▶ Data extracts:
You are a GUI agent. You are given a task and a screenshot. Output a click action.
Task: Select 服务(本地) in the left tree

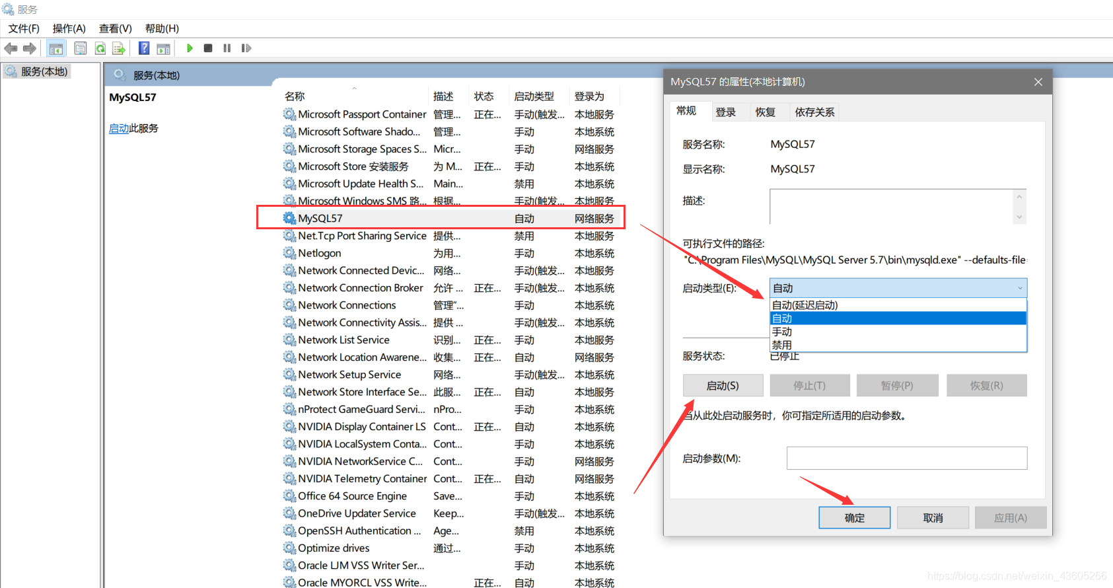pos(44,71)
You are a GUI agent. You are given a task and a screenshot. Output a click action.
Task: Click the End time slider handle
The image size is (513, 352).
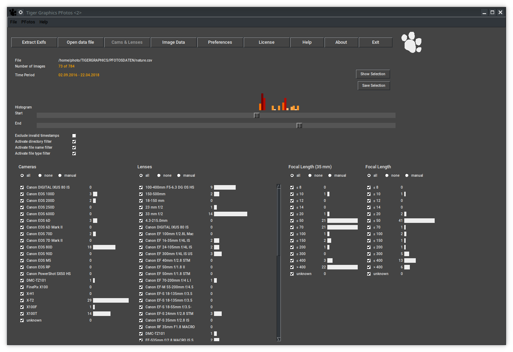click(x=299, y=126)
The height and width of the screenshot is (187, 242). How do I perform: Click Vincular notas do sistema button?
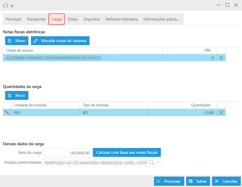(60, 41)
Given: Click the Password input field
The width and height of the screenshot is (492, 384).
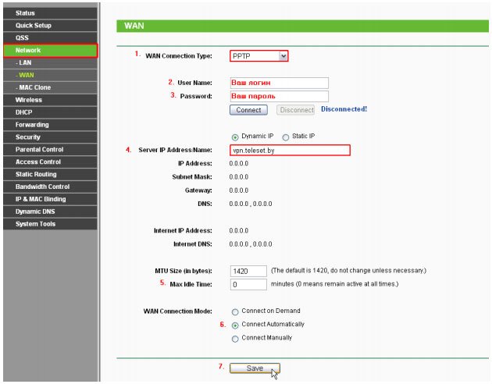Looking at the screenshot, I should point(278,96).
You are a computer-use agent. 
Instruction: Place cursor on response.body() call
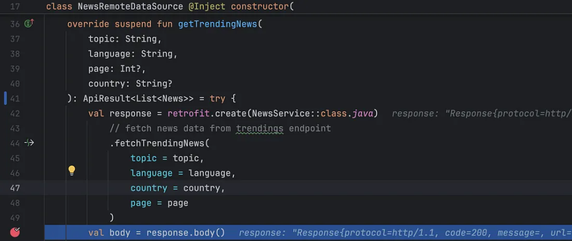coord(185,233)
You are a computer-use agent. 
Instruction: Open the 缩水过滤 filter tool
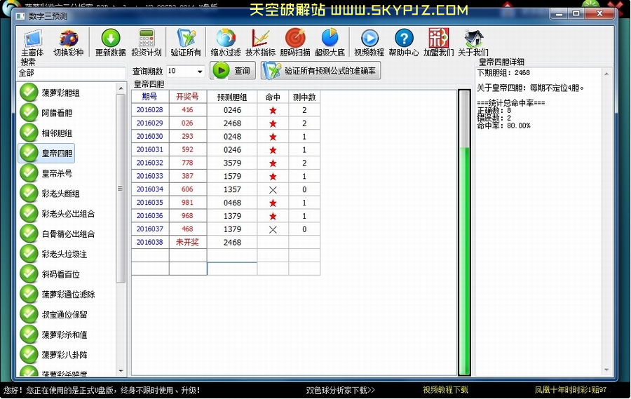pyautogui.click(x=226, y=39)
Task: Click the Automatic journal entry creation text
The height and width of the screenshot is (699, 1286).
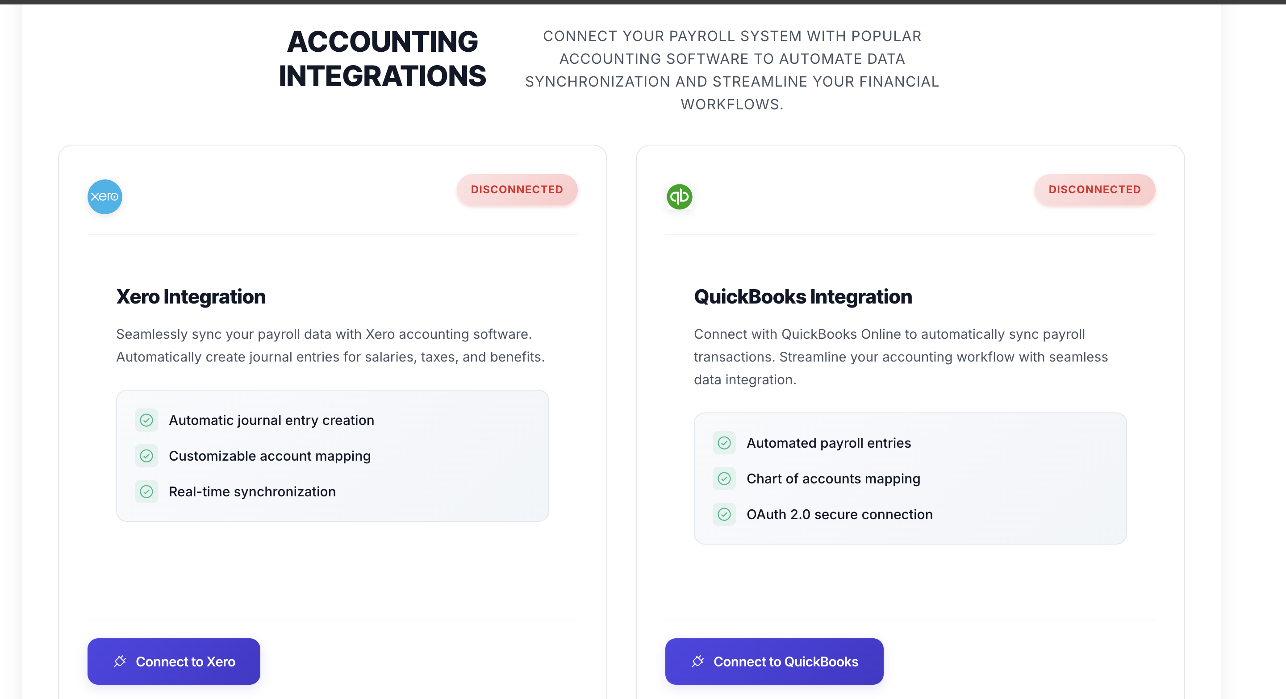Action: click(x=272, y=420)
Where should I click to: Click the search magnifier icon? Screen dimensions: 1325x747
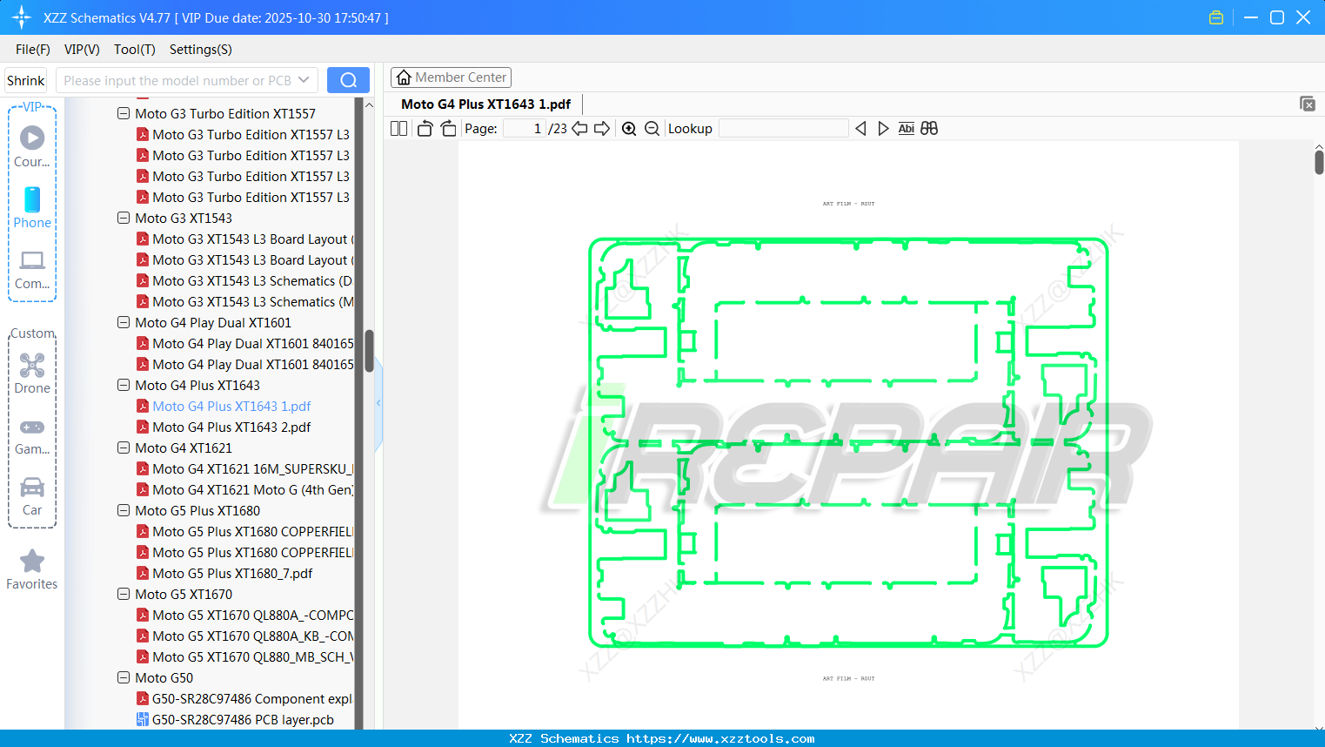[x=348, y=79]
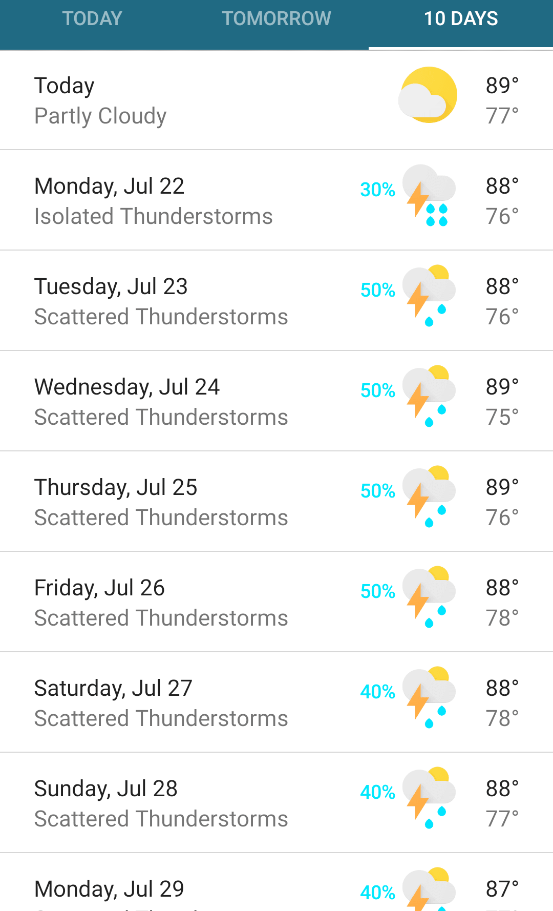Click Friday Jul 26 thunderstorm icon
553x911 pixels.
click(x=429, y=597)
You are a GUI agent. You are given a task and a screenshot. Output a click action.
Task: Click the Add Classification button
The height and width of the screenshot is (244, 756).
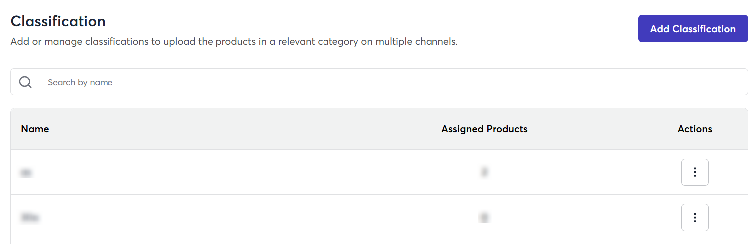click(692, 29)
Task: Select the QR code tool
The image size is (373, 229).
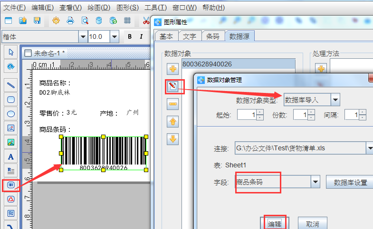Action: coord(10,214)
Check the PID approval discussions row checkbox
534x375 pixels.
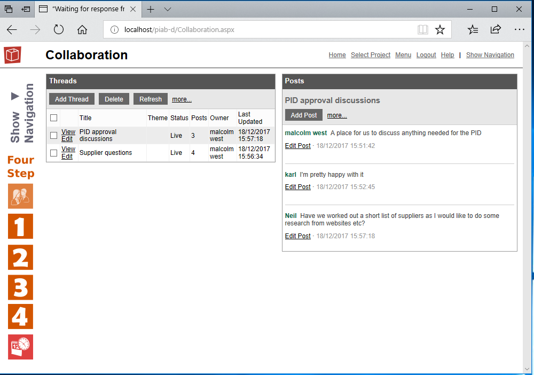tap(53, 136)
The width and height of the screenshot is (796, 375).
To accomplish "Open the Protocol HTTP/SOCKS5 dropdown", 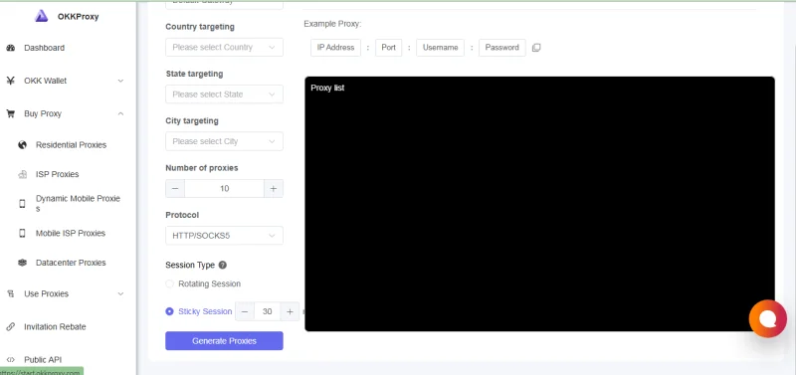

▶ Aim of the exercise:
Render all entries verbatim, excluding any pictures they hold.

▶ Response:
You are a GUI agent. You are given a task and a screenshot. Output a click action.
Task: Select 服务(本地) in the left tree

pos(44,71)
You are a GUI agent. You are given a task and a screenshot. Output a click action.
Task: Click the End time slider handle
The image size is (513, 352).
click(x=299, y=126)
The height and width of the screenshot is (187, 242). How do I perform: Click Vincular notas do sistema button?
(60, 41)
Given: Click the Password input field
The width and height of the screenshot is (492, 384).
Looking at the screenshot, I should point(278,96).
You are a computer-use agent. 
Instruction: Place cursor on response.body() call
coord(185,233)
You are a computer-use agent. 
Instruction: Open the 缩水过滤 filter tool
pyautogui.click(x=226, y=39)
Task: Click the Automatic journal entry creation text
The height and width of the screenshot is (699, 1286).
Action: click(x=272, y=420)
Where should I click to: Click the search magnifier icon? Screen dimensions: 1325x747
[x=348, y=79]
Click Friday Jul 26 thunderstorm icon
553x911 pixels.
click(x=429, y=597)
You are a GUI agent. You are given a task and a screenshot. Output a click action.
Task: Click the Add Classification button
The height and width of the screenshot is (244, 756).
click(692, 29)
Task: Select the QR code tool
The image size is (373, 229).
Action: coord(10,214)
Check the PID approval discussions row checkbox
534x375 pixels.
tap(53, 136)
The width and height of the screenshot is (796, 375).
To accomplish "Open the Protocol HTTP/SOCKS5 dropdown", 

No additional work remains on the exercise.